Языком левого популизма должна стать конкретика требований-переходов, отсылающих не в прошлое, а в возможное будущее. Не «национализация», а «нефтяная вышка должна кормить пенсионера Воркуты». Не «интернационализм», а «российский и украинский солдат - братья по окопу, их обманули одни и те же генералы, наживающиеся на войне». Не «диктатура пролетариата», а «завод принадлежит тому, кто на нём работает».
Это не означает отказа от теории. Напротив, это означает её вооружение.
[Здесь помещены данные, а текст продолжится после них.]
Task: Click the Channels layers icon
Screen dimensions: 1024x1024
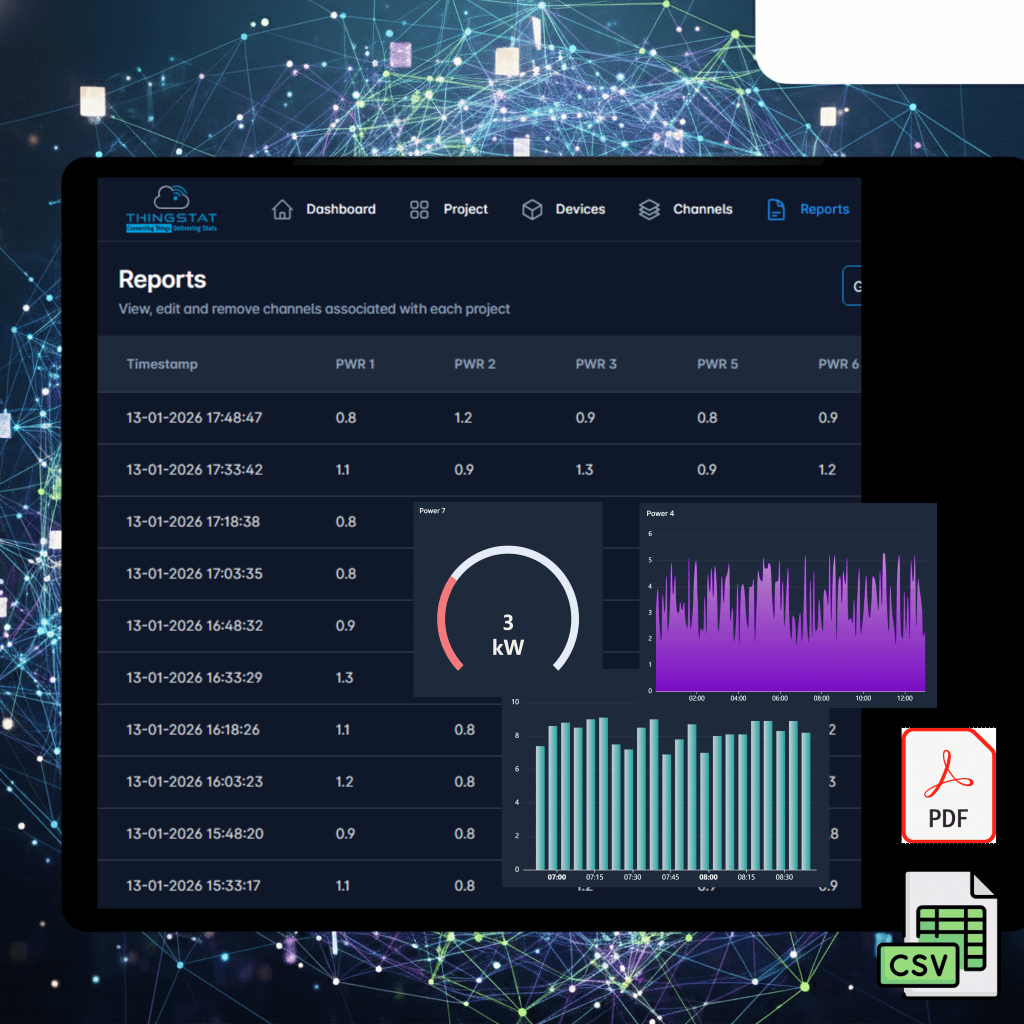Action: tap(649, 210)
Популизм без теоретического стержня вырождается в пустую демагогию (что и произошло в итоге у Навального). Но теория, не способная стать материальной силой, остаётся схоластикой. Наша задача - совершить диалектический синтез: взять аналитическую мощь марксизма и облечь её в языковую плоть, понятную тому, кто никогда не откроет «Капитал». В своё время большевики сумели совершить подобный синтез.
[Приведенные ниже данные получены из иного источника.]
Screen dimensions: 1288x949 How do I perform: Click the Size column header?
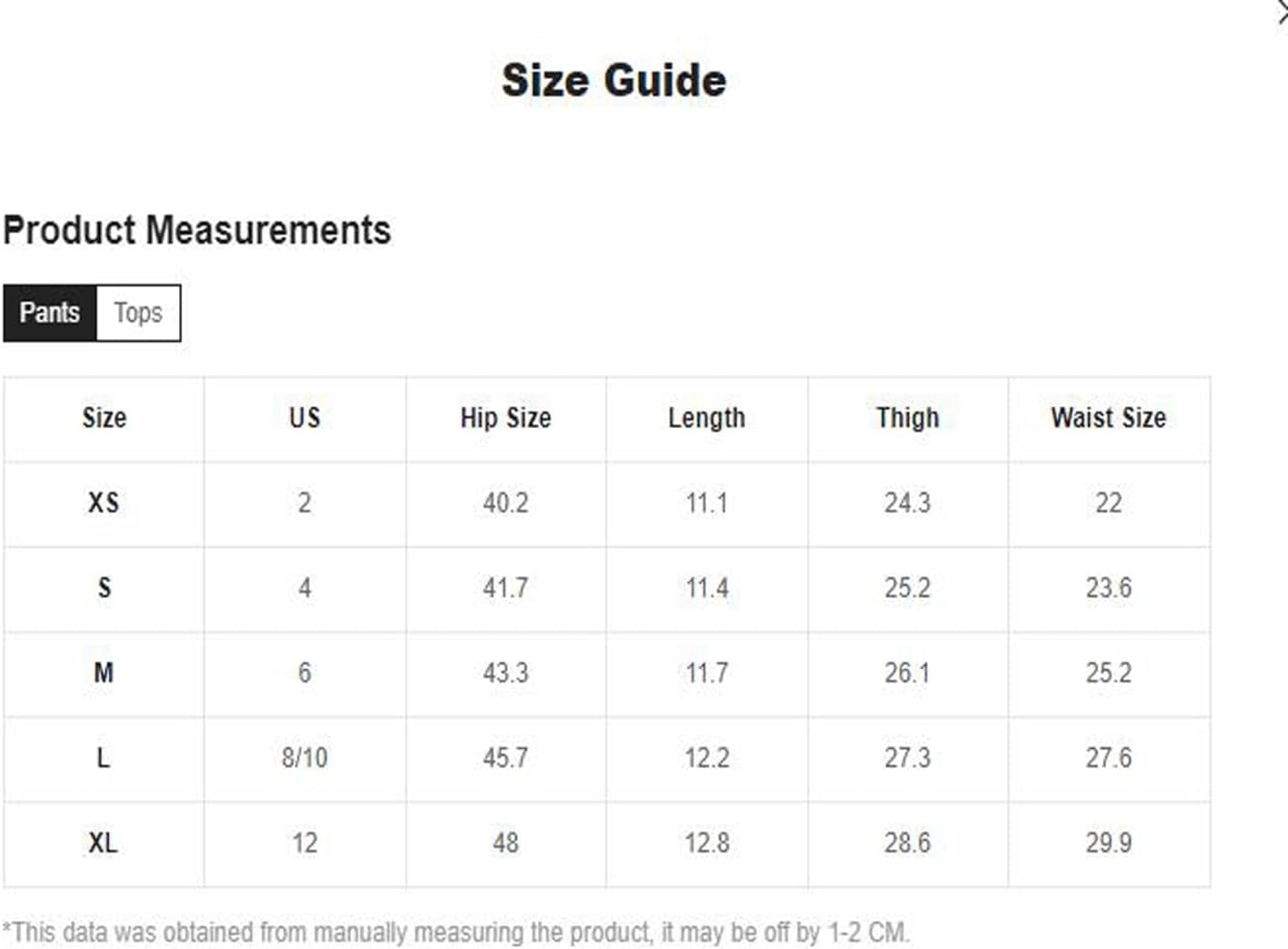point(104,418)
Таким образом, годовщина смерти Навального это не просто памятная дата, а место развилки. Один путь - продолжать бесконечный спор о чистоте теоретических доктрин в то время, как политическое поле окончательно захватывают правые авторитарии и неолиберальные призраки. Другой путь - начать тяжёлую, кропотливую работу по созданию нового политического языка, который бы, заимствуя коммуникативную гениальность Навального, вёл людей не к тупику «честного рынка», а к горизонту подлинного освобождения - к социализму как радикальной демократии, где свобода от эксплуатации неотделима от свободы слова, собраний и совести.
Навальный мастерски овладел формой, но проиграл из-за содержания. И мы должны усвоить этот урок, чтобы предложить то содержание, которое не предаст тех, кто поверит нам на слово. Иначе наше будущее не революция, а вечное маргинальное существование в тени умирающего режима и столь же бесплодной либеральной оппозиции. Время для академических дискуссий прошло. Настало время говорить так, чтобы нас услышали миллионы. И говорить правду о том, что спасение кроется не в смене лиц при той же системе собственности, а в коренной смене самого общественного строя.
Навальный начал разговор о 90-х как о времени упущенных альтернатив и преступления против будущего. Наша задача - довести этот разговор до конца, показав, что истинная альтернатива была не между «хорошими» и «плохими» реформаторами, а между капиталистическим грабежом и социалистическим преобразованием, между властью олигархии и властью советов. Только так можно перевести память о Навальном из плоскости скорби в плоскость орудия для борьбы за будущее, которого он так и не смог, да и не мог по своей сущности предложить.